I digress, I am so proud of the Americans who fought and died to Liberate Europe. Truely, they are "heroes" and I will never forget that.
No question about it. We can only guess at the life we would have had without their courage. And I pray that another 53 million people don't have to die in order to settle a world scale dispute.
I always think about D-Day on June 6th every year and the soldiers who lost their life that day back in 1944. I'm reading a book called "Flags of our Fathers" about the famous picture taken by Joe Rosenthal of the Marines raising the American flag on top of Mount Suribachi on Iwo Jima. Almost 7000 Marines were killed with over 19,000 wounded. Of the 22,000 Japanese only about 1000 survived.
I just heard recently although I'm not sure where, or how accurate it was, that 52,000 allied soldiers died storming the beach on D-day.

I don't care if those soldiers are republican, democrats, or communists, my hat is off to them. Not to mention those who continued the struggle and provided freedom for people that they did not know.
I spent the day with my Uncle Ernest Huber, veteran of World War II. He is 93 years old and has a respirator to help him breathe part of the time. He is confined to a wheel chair mostly, but gets up and pushes it around to get where he wants to go if he's feeing well.

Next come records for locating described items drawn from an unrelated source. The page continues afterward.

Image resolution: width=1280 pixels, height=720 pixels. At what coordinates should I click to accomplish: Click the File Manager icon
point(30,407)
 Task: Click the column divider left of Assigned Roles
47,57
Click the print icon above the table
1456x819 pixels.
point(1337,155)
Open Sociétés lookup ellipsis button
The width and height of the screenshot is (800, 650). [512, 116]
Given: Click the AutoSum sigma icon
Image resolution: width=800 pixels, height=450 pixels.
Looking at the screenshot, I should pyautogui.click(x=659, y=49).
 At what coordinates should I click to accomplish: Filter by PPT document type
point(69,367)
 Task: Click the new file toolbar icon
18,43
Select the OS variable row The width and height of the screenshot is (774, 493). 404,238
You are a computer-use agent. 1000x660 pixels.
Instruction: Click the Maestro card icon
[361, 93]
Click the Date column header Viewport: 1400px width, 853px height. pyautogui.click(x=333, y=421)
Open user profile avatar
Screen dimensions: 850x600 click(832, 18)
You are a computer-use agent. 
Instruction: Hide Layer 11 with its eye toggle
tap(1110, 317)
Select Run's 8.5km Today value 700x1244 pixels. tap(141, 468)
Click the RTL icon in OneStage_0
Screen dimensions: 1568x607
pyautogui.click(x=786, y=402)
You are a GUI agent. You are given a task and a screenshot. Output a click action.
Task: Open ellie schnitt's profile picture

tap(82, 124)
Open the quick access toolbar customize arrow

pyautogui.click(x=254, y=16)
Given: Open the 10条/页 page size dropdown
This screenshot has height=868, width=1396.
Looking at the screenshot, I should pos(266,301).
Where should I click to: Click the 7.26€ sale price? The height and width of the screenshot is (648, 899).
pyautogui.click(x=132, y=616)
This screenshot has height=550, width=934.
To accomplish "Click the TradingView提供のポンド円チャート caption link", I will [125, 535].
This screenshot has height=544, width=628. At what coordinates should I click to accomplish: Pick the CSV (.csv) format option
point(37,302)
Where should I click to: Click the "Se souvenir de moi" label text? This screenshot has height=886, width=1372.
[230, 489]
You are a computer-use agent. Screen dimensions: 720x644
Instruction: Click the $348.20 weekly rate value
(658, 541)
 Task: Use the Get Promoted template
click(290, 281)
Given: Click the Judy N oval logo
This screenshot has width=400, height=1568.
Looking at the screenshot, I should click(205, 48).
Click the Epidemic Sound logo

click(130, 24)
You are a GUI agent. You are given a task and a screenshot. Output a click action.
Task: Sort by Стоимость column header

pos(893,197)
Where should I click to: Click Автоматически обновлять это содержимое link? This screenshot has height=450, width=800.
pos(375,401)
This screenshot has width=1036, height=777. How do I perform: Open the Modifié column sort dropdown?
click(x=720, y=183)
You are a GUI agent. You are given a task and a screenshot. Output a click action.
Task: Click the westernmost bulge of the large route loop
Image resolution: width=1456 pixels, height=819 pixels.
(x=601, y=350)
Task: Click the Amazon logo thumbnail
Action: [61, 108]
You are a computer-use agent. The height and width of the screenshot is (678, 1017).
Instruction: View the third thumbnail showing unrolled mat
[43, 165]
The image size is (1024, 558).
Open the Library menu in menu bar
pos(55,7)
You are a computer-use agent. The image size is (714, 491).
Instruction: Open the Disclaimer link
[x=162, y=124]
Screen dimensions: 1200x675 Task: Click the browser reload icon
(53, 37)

This fellows wife (Ann, my mom's sister) died from cancer two years ago. Fortunately one of his children has taken him into their home and is looking after him.

My 20 year old son met Ernest at a funeral in March of this year and cannot stop talking about him. Seems Ernest mentioned the war and my son is almost an expert on the subject.

Today we drove to see Ernest, something I should have done without the insistence of my son and we visited until later this afternoon. Among the photographs of Ernest with the troops was a Purple Heart and a Distinguished Service Cross. My son recognized them and ask if he could hold them.

Ernest picked them up and placed them in my son's hands and when my son remarked how very few people had received both these and lived this long, tears streamed down Ernest's face.

Ernest then told how the Germans hid big guns in buildings and when the US Tanks came down the street, they swung open the shutters and fired, hoping for a kill with one shot.

Ernest had his head outside a Sherman tank when this happened and received shrapnel in his back, shoulder and left side of his face and scull. The medics saved him.

Later there was a fire fight and Ernest bailed from the tank to pull a fellow GI from harm and got tangled in the tread of the tank which was moving for cover. His boot and clothing got caught and his foot shredded.

One surgeon suggested he amputate the foot, another said bandage it with antibiotics and see what happens, the third suggested working on it right away in an attempt to save it.

He took the advice of the last fellow and although his foot is mangled, it works and he lived on.

A few days before he was to return home he was in a personal carrier that went off a bridge and fell about 50 feet. His neck, back, ribs and arms were broken in several places and for awhile the doctors were not sure he would walk.

When Ernest returned home to Ann (they married three weeks before he shipped out) and they had three children and Ernest worked for Katy railroad and farmed the land west of Waco, TX to make ends meet.

Today he has 9 grandchildren and is diagnosed with congestive heart failure and emphysema.

I ask him today how he was feeling and he said, "Albert John, I have it good. My family is here, we have fresh vegetables from our garden, the kids are playing in the yard and I am happy."

Sometimes we need a dose of reality to make us count our blessings.